**Provided text:**
--

Obama made the announcement in a speech in Germany. He said the additional troops — including some special forces as well as medical and logistical specialists — were necessary in order to "keep up this momentum" against ISIS. News of the deployment was first reported by The Wall Street Journal.

The additional personnel will bolster the contingent of around 50 commandos authorized for operations in Syria.

The Pentagon on Monday said that while military personnel will be in harm's way they will not be engaged in direct combat. The Pentagon also pushed back against the idea that the action is mission creep and said they are building on what's working.

--

**Provided information:**
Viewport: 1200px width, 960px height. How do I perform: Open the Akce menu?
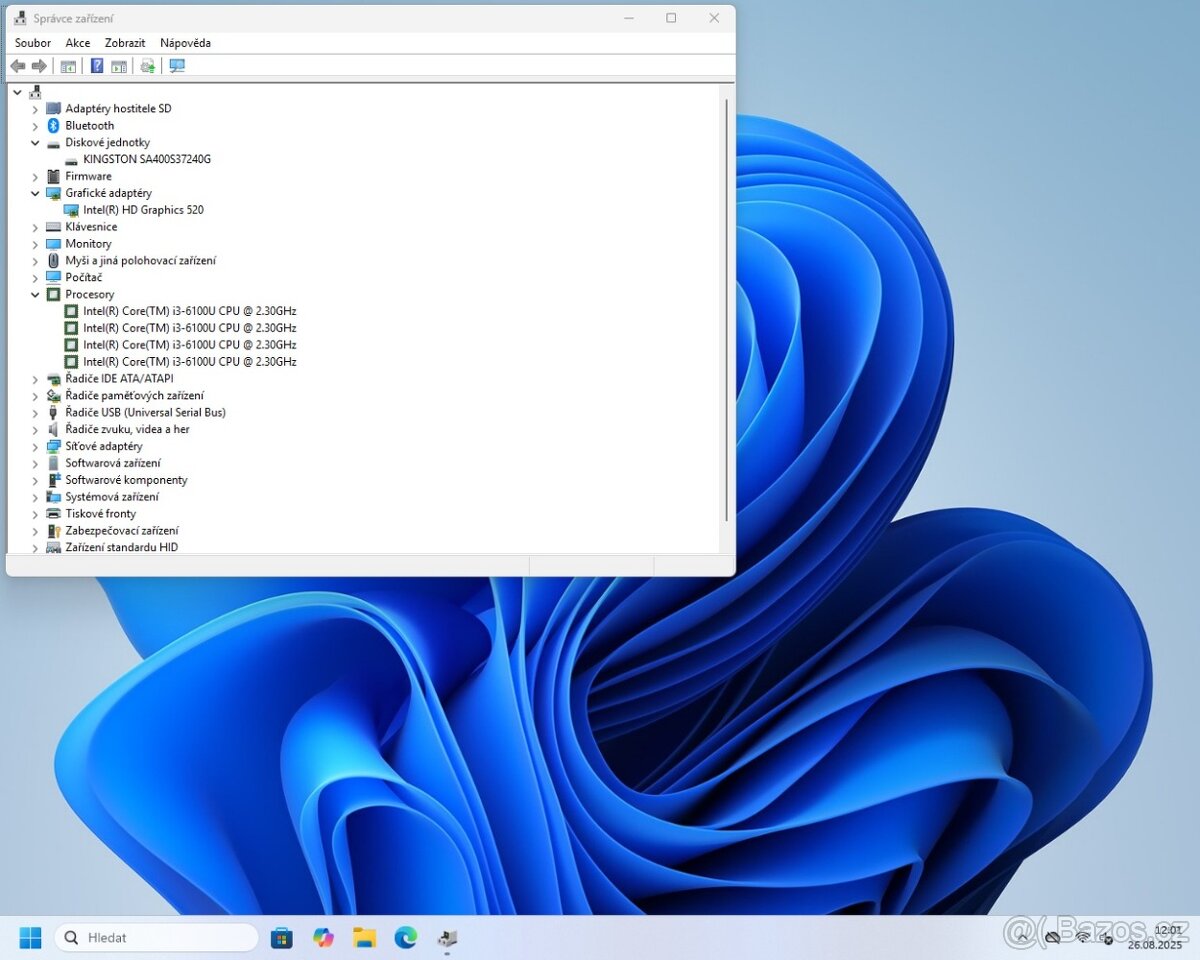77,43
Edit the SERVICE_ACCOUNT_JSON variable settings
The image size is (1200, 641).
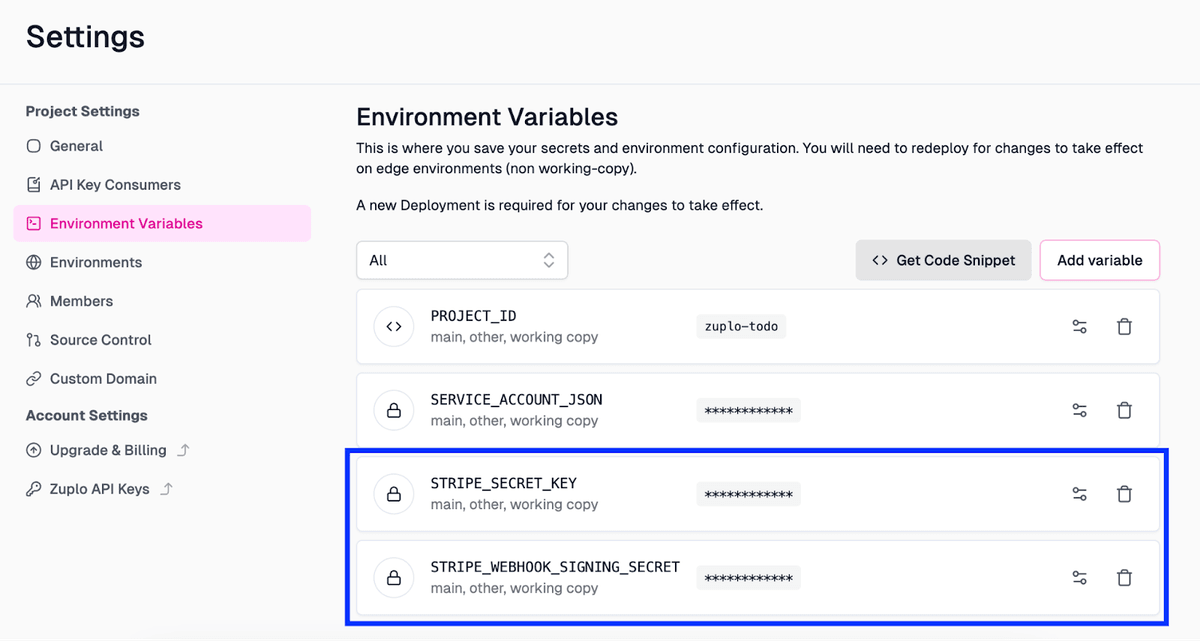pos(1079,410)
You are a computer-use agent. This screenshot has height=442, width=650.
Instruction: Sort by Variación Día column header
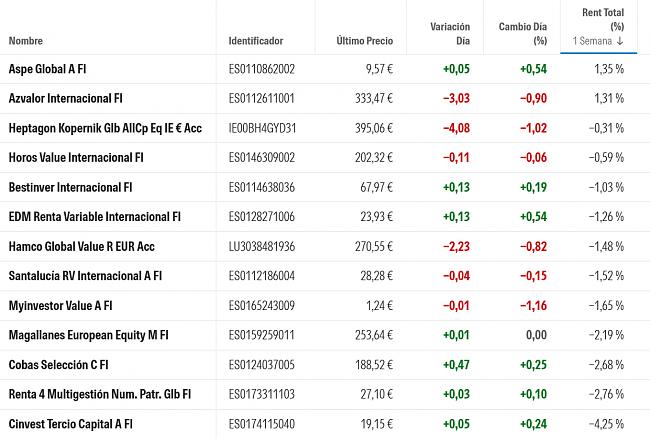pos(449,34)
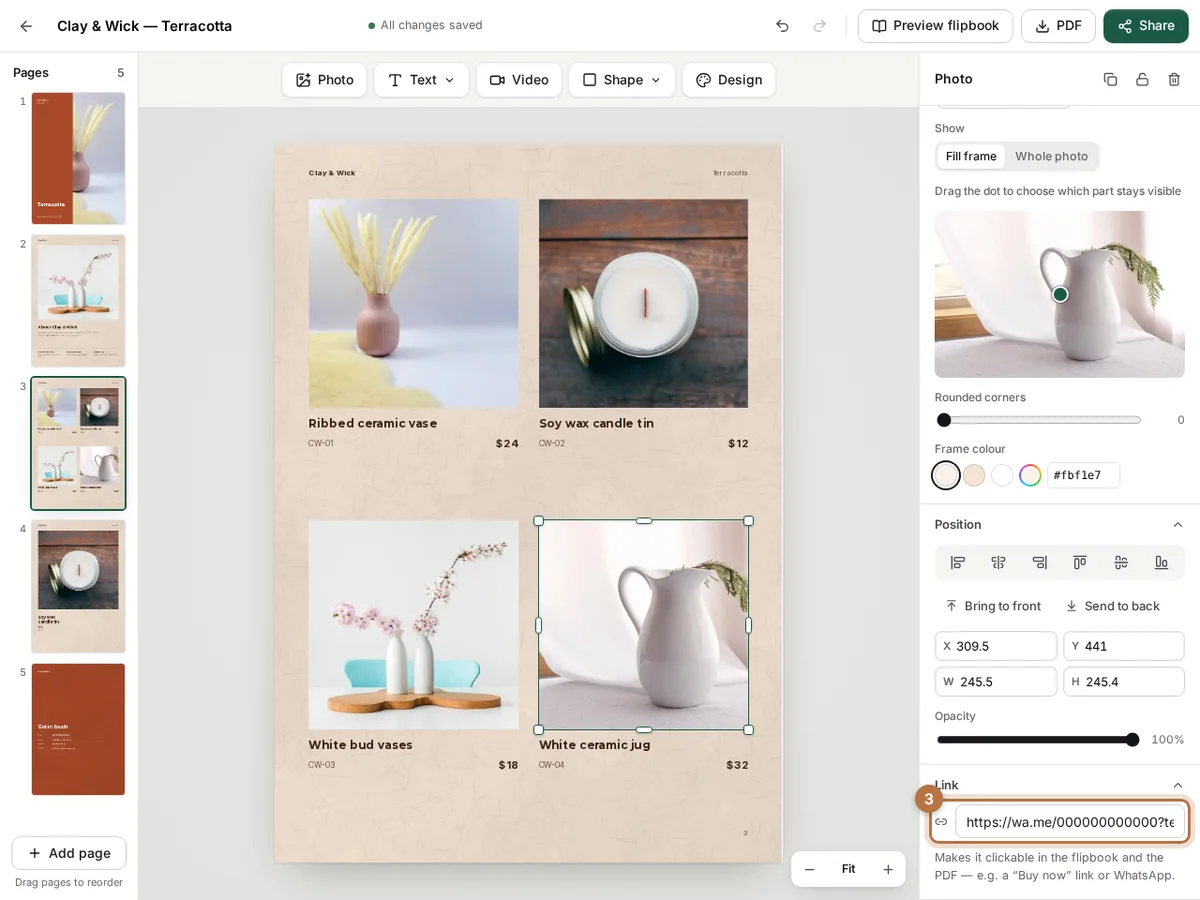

--

**Study questions:**
1. Transcribe the passage on the troop deployment to Syria verbatim, beginning at the words "Obama made the" and stopping after the words "Wall Street Journal.".
2. In the passage on the troop deployment to Syria, which newspaper first reported news of the deployment?
3. Extend the passage on the troop deployment to Syria, starting after its final sentence.

**Answers for the exercise:**
1.
Obama made the announcement in a speech in Germany. He said the additional troops — including some special forces as well as medical and logistical specialists — were necessary in order to "keep up this momentum" against ISIS. News of the deployment was first reported by The Wall Street Journal.

2. The Wall Street Journal

3.
"Obviously any special forces troops that we deploy into Iraq or Syria are going to be combat-equipped troops. They may be in circumstances where they find themselves in harm’s way because these are dangerous places. The question is, what is the mission that they’re being given? And the mission that they’re being given is not to go into Syria and to engage the enemy, to engage ISIL," Ben Rhodes, deputy National Security Adviser for Strategic Communications told reporters during a press briefing on Monday. "So they’re not being sent there on a combat mission; they’re being sent there on a mission to, again, be advising, assisting and supporting the forces that are fighting against ISIL on the ground."

In October, the administration announced that it would send a small number of U.S. special operations forces into Syria, a move that signaled a subtle shift in strategy.

Monday's expected announcement comes after Obama's top military advisers persuaded the president that additional personnel would help the Pentagon extend recent gains against ISIS, according to The Wall Street Journal.

It also mirrors a similar move in Iraq for the fight against ISIS.

Last week Defense Secretary Ash Carter said the U.S. will send 217 more troops — including special operations forces — to Iraq.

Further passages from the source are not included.